Source: Reuters - Fri 5th Aug 2011

European stock index futures sank early on Friday following a plunge on Wall Street on mounting fears over the prospect of another recession and worries about Italy and Spain's debt troubles.

By 0635 GMT, futures for Euro STOXX 50, for Germany's DAX and for France's CAC were down 2.5-3.5%.

The Dow markets and the S&P 500 tumbled more than 4% on Thursday and the Nasdaq lost 5% on escalating worries that the world's biggest economy is staring at another economic downturn and that Spain and Italy could become the next dominos to fall in the euro zone debt crisis.

The euro zone's blue chip Euro STOXX 50 index plummeted to a 2-year low on Thursday in massive volumes, losing nearly 10% on the week. It has tumbled 22% since mid-February, slipping into bear market territory - characterized by a fall of more than 20% over a prolonged period.

Investors braced for the all-important U.S. monthly non-farm payrolls as well as the unemployment rate, due later on Friday, seeking more insight on the extent of the damage in the labor market following a string of bleak acroeconomic data.

Economists see payrolls up by 85,000, according to a Reuters survey, after a tepid 18,000 gain in June. The unemployment rate is expected to hold steady at 9.2%.

On the European front, French President Nicolas Sarkozy will discuss financial markets with German Chancellor Angela Merkel and Spanish Prime Minister Jose Luis Rodriguez Zapatero on Friday, Sarkozy's office said in a statement.

Information provided >>
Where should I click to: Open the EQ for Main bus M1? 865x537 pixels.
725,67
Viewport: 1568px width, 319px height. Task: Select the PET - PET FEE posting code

What you should do >>
Reproduce the full Reuters report on European stock futures shown above, word for word.

Solution for this problem >>
Source: Reuters - Fri 5th Aug 2011

European stock index futures sank early on Friday following a plunge on Wall Street on mounting fears over the prospect of another recession and worries about Italy and Spain's debt troubles.

By 0635 GMT, futures for Euro STOXX 50, for Germany's DAX and for France's CAC were down 2.5-3.5%.

The Dow markets and the S&P 500 tumbled more than 4% on Thursday and the Nasdaq lost 5% on escalating worries that the world's biggest economy is staring at another economic downturn and that Spain and Italy could become the next dominos to fall in the euro zone debt crisis.

The euro zone's blue chip Euro STOXX 50 index plummeted to a 2-year low on Thursday in massive volumes, losing nearly 10% on the week. It has tumbled 22% since mid-February, slipping into bear market territory - characterized by a fall of more than 20% over a prolonged period.

Investors braced for the all-important U.S. monthly non-farm payrolls as well as the unemployment rate, due later on Friday, seeking more insight on the extent of the damage in the labor market following a string of bleak acroeconomic data.

Economists see payrolls up by 85,000, according to a Reuters survey, after a tepid 18,000 gain in June. The unemployment rate is expected to hold steady at 9.2%.

On the European front, French President Nicolas Sarkozy will discuss financial markets with German Chancellor Angela Merkel and Spanish Prime Minister Jose Luis Rodriguez Zapatero on Friday, Sarkozy's office said in a statement.